** Opening Recorded information block **

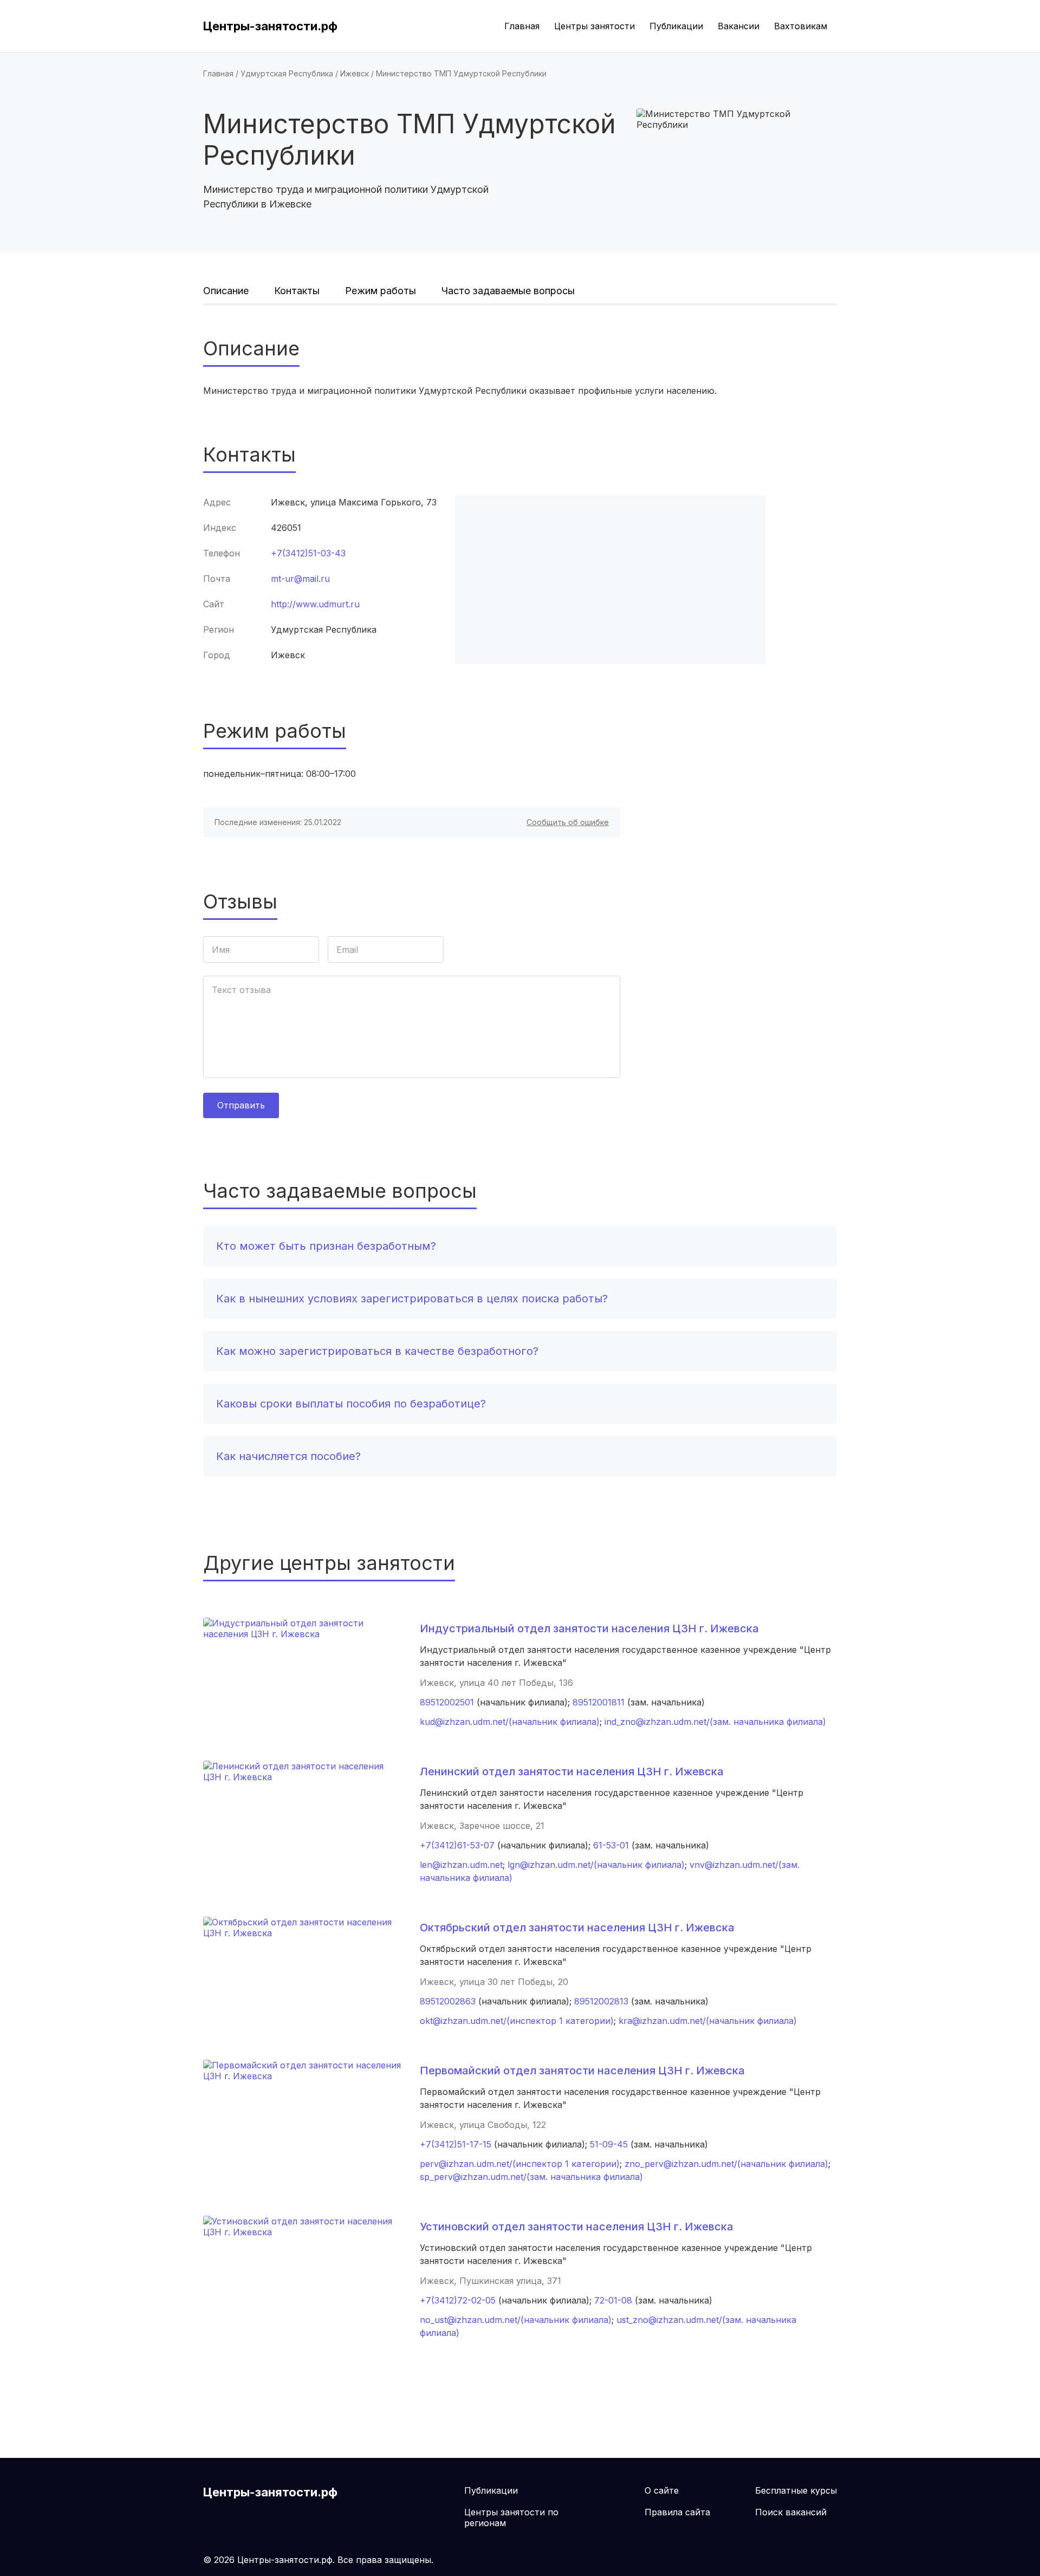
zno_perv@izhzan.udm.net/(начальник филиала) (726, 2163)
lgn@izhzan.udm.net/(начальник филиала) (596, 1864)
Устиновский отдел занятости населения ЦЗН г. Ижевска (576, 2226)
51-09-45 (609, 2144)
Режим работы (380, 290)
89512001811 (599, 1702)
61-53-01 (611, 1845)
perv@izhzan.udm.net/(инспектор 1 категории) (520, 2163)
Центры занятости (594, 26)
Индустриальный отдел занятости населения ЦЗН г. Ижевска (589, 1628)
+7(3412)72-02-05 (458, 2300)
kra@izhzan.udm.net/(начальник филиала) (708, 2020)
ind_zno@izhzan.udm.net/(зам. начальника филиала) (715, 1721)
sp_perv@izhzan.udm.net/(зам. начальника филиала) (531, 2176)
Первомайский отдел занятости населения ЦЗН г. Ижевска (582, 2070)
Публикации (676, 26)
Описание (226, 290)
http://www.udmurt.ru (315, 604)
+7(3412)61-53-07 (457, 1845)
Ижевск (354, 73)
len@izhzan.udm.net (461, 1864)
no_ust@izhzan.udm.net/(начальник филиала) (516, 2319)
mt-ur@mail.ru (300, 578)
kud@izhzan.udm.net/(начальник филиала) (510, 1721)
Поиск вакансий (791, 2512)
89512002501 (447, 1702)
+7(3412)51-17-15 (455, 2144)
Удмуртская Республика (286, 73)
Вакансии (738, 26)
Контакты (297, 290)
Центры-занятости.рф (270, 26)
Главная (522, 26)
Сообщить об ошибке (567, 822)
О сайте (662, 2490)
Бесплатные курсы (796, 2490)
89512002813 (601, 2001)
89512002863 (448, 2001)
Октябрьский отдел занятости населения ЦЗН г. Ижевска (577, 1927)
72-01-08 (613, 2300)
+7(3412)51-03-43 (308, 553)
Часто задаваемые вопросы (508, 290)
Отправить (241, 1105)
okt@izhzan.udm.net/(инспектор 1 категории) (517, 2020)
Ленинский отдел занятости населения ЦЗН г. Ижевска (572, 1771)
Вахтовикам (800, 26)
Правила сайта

** Closing Recorded information block **

What the task requires:
Nothing but the pictures should be left out when the listing above is transcribed.

Task response:
zno_perv@izhzan.udm.net/(начальник филиала) (726, 2163)
lgn@izhzan.udm.net/(начальник филиала) (596, 1864)
Устиновский отдел занятости населения ЦЗН г. Ижевска (576, 2226)
51-09-45 (609, 2144)
Режим работы (380, 290)
89512001811 (599, 1702)
61-53-01 (611, 1845)
perv@izhzan.udm.net/(инспектор 1 категории) (520, 2163)
Центры занятости (594, 26)
Индустриальный отдел занятости населения ЦЗН г. Ижевска (589, 1628)
+7(3412)72-02-05 (458, 2300)
kra@izhzan.udm.net/(начальник филиала) (708, 2020)
ind_zno@izhzan.udm.net/(зам. начальника филиала) (715, 1721)
sp_perv@izhzan.udm.net/(зам. начальника филиала) (531, 2176)
Первомайский отдел занятости населения ЦЗН г. Ижевска (582, 2070)
Публикации (676, 26)
Описание (226, 290)
http://www.udmurt.ru (315, 604)
+7(3412)61-53-07 (457, 1845)
Ижевск (354, 73)
len@izhzan.udm.net (461, 1864)
no_ust@izhzan.udm.net/(начальник филиала) (516, 2319)
mt-ur@mail.ru (300, 578)
kud@izhzan.udm.net/(начальник филиала) (510, 1721)
Поиск вакансий (791, 2512)
89512002501 (447, 1702)
+7(3412)51-17-15 (455, 2144)
Удмуртская Республика (286, 73)
Вакансии (738, 26)
Контакты (297, 290)
Центры-занятости.рф (270, 26)
Главная (522, 26)
Сообщить об ошибке (567, 822)
О сайте (662, 2490)
Бесплатные курсы (796, 2490)
89512002813 (601, 2001)
89512002863 (448, 2001)
Октябрьский отдел занятости населения ЦЗН г. Ижевска (577, 1927)
72-01-08 (613, 2300)
+7(3412)51-03-43 (308, 553)
Часто задаваемые вопросы (508, 290)
Отправить (241, 1105)
okt@izhzan.udm.net/(инспектор 1 категории) (517, 2020)
Ленинский отдел занятости населения ЦЗН г. Ижевска (572, 1771)
Вахтовикам (800, 26)
Правила сайта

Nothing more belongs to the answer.